What you need to do - Locate the line bearing "Task: Click the logs panel scrollbar up arrow" in the material below, then reproduce it and each following line up to and including the line bearing "1089x924 pixels.".

Data for this exercise -
-*-
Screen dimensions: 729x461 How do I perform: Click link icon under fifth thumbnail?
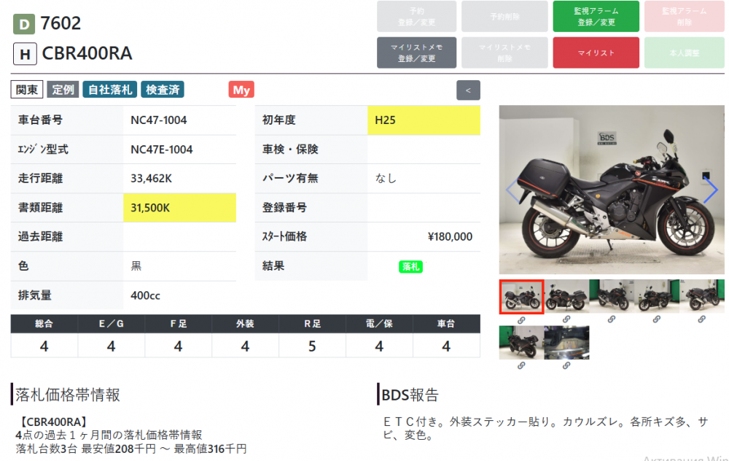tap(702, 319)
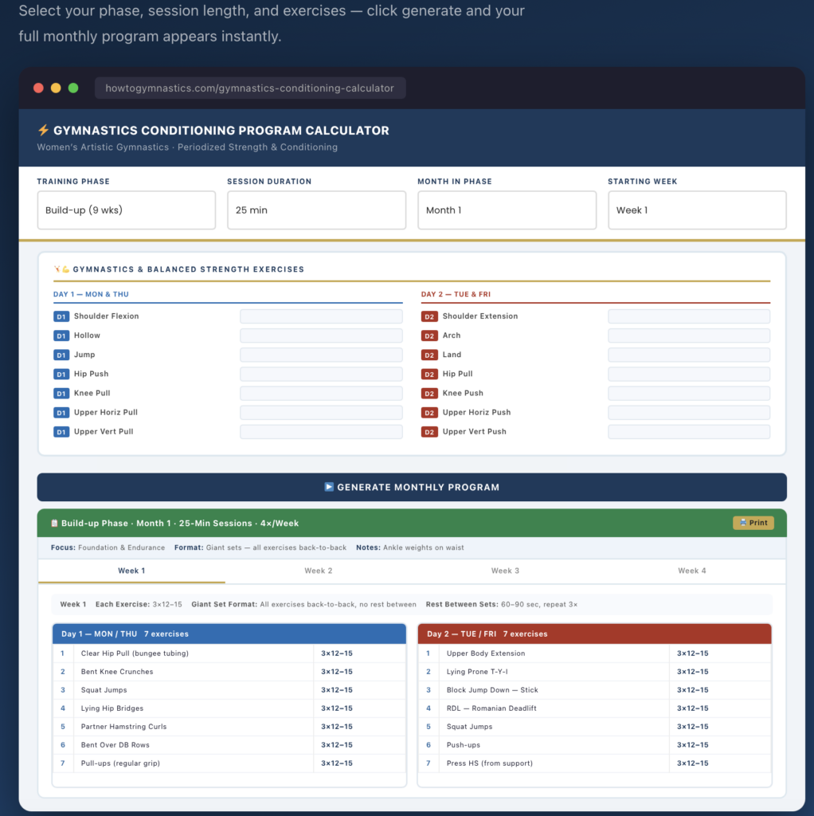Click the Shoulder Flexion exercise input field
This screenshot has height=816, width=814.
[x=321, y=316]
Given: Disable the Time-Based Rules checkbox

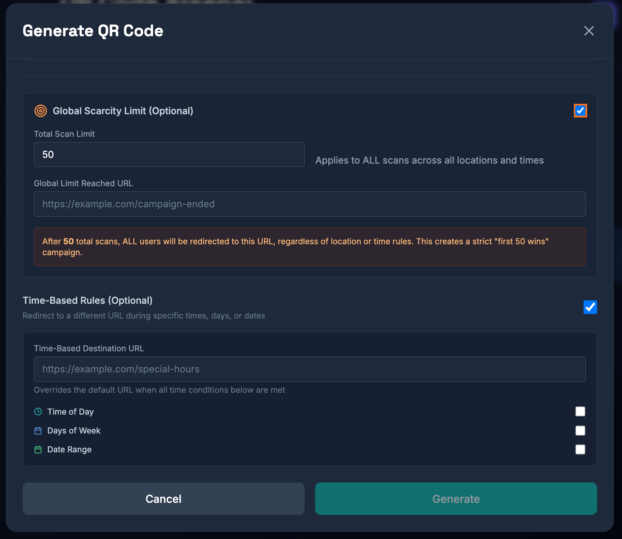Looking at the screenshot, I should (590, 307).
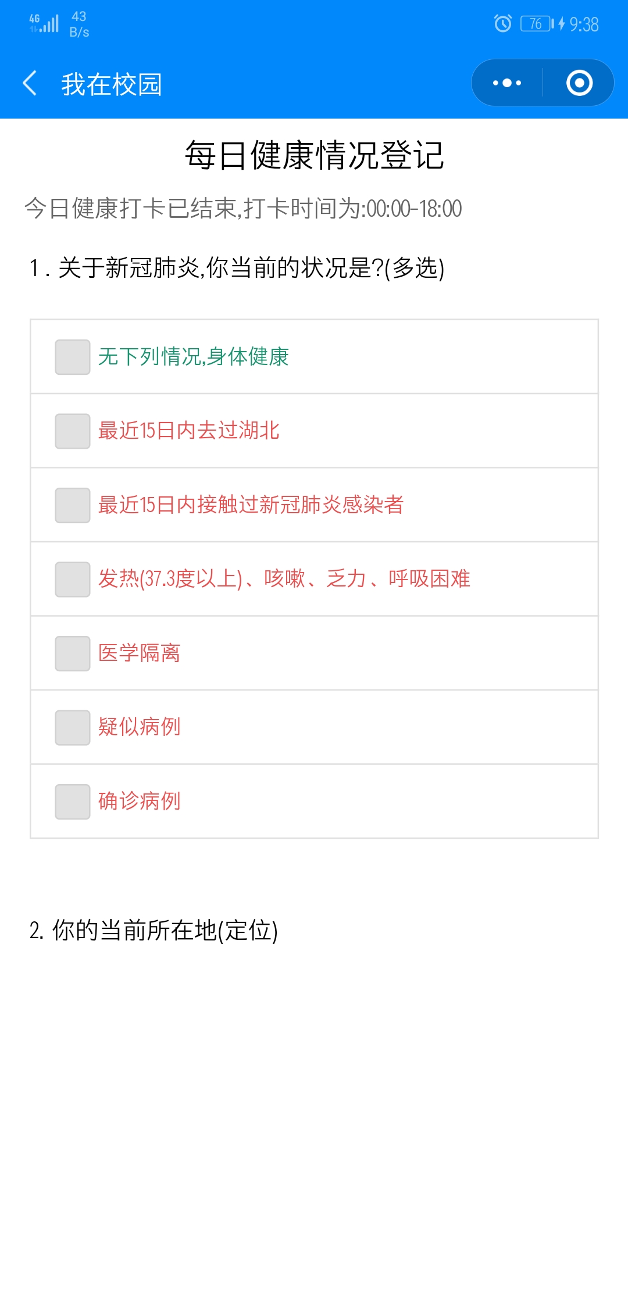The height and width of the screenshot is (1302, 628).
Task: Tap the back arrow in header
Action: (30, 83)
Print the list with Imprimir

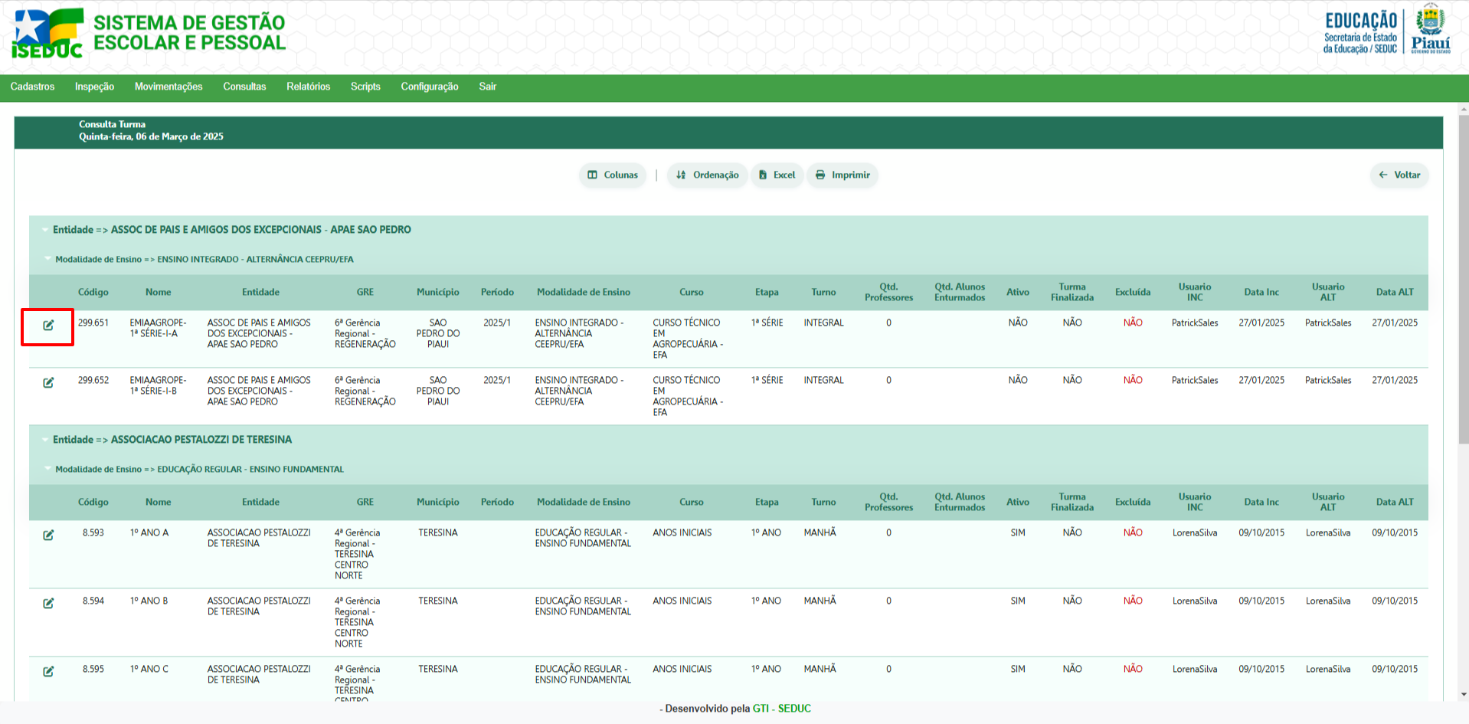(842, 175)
-*-
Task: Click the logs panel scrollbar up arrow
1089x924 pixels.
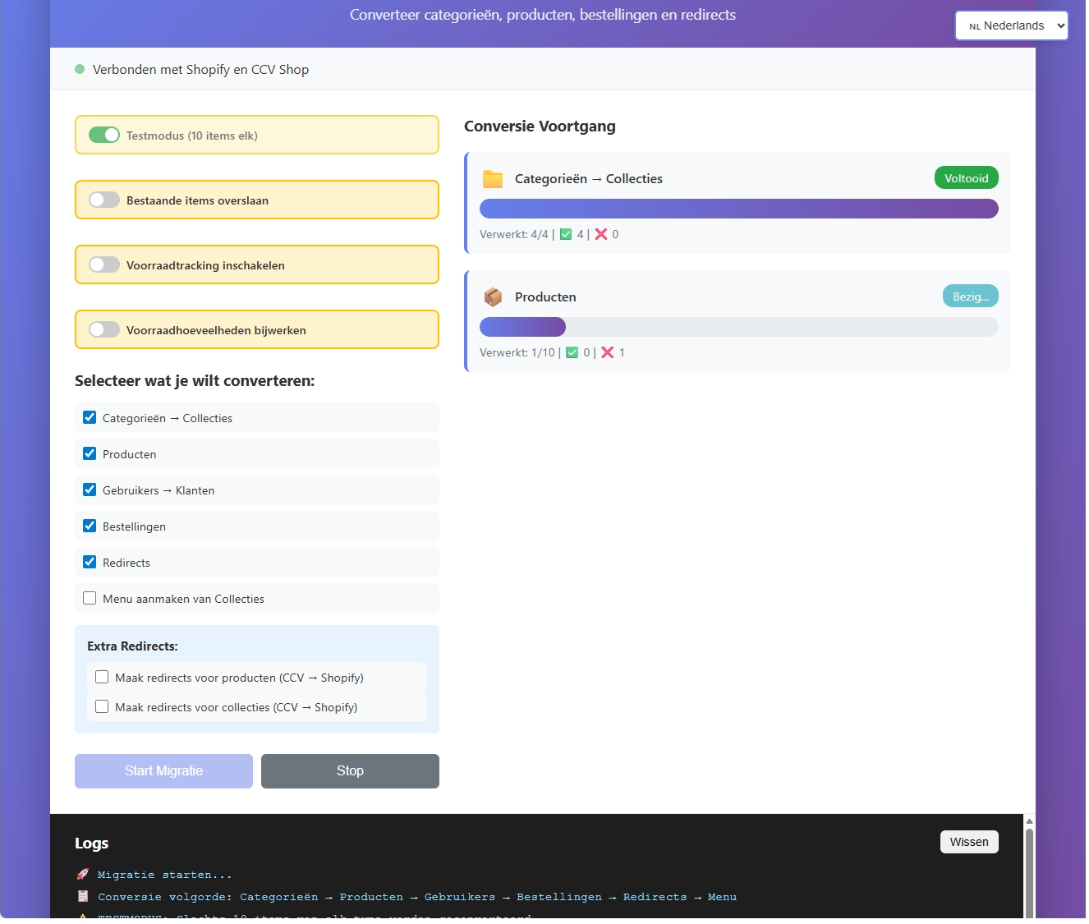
-*-
Exercise response -
Task: Click the logs panel scrollbar up arrow
1089x924 pixels.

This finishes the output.